Re: Fast MAC algorithms?

2009-07-24 Thread Peter Gutmann
[I realise this isn't crypto, but it's arguably security-relevant and arguably
 interesting :-)].

James Hughes hugh...@mac.com writes:

TOEs that are implemented in a slow processor in a NIC card have been shown
many times to be ineffective compared to keeping TCP in the fastest CPU
(where it is now).

The problem with statements like this is that they smack of the Linux
religious zealotry against TCP offload support in the kernel, TOE's are bad
because we say they are, and we'll keep asserting this until you go away.  A
decade ago, during the Win2K development, Microsoft were measuring a 1/3
reduction in CPU usage just from TCP checksum offload.  Given the time frame
this was probably on 300MHz PII's, but then again it'd be with late-90s
vintage NICs.  On the other hand I've seen even more impressive figures with
their more recent TCP chimney offload (which just moves more of the NDIS stack
onto the NIC, I think it came out around Server 2003).

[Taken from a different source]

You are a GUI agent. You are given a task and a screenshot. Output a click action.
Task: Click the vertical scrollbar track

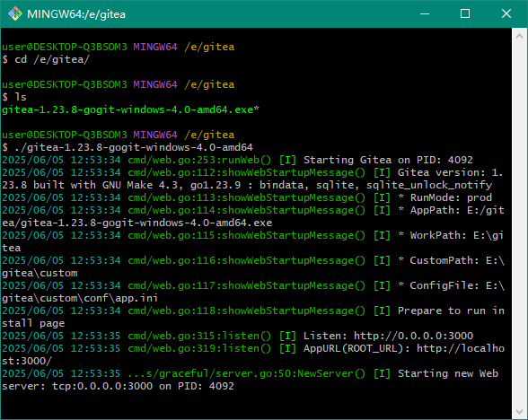(519, 223)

Does this mean that MS have figured out (a decade or so ago) how to make TOE
work while the OSS community has been too occupied telling everyone it doesn't
to do anything about it?  There must be some reason for the difference between
the two camps.

Peter.

-
The Cryptography Mailing List
Unsubscribe by sending unsubscribe cryptography to majord...@metzdowd.com


Re: Fast MAC algorithms?

2009-07-24 Thread james hughes


On Jul 24, 2009, at 1:30 PM, Peter Gutmann wrote:

[I realise this isn't crypto, but it's arguably security-relevant  
and arguably

interesting :-)].


As long as we think this is interesting, (although I respectfully  
disagree that there are any inherent security problems with TOE. Maybe  
there are insecure implementation...).



James Hughes hugh...@mac.com writes:

TOEs that are implemented in a slow processor in a NIC card have  
been shown
many times to be ineffective compared to keeping TCP in the fastest  
CPU

(where it is now).


The problem with statements like this is that they smack of the Linux
religious zealotry against TCP offload support in the kernel, TOE's  
are bad
because we say they are, and we'll keep asserting this until you go  
away.


There were a dozen or so protocol offload research projects that the  
US government funded in the 90s. All failed. Is the people who say  
TOE's are bad  because of zealotry or standing on the shoulders of  
the people that ran those projects. At Network Systems, we partnered  
with HT Kung of CMU at the time to move TCP out of a really slow  
Decstation. Result? A accelerator that cost as much as the workstation  
that was faster until the next processor version was available. Yes,  
we could have reduced it to a chip but it wasn't. The take away was  
that improving the software is the gift that keeps on giving. Moore's  
law means you get a faster TCP every time the clock ticks.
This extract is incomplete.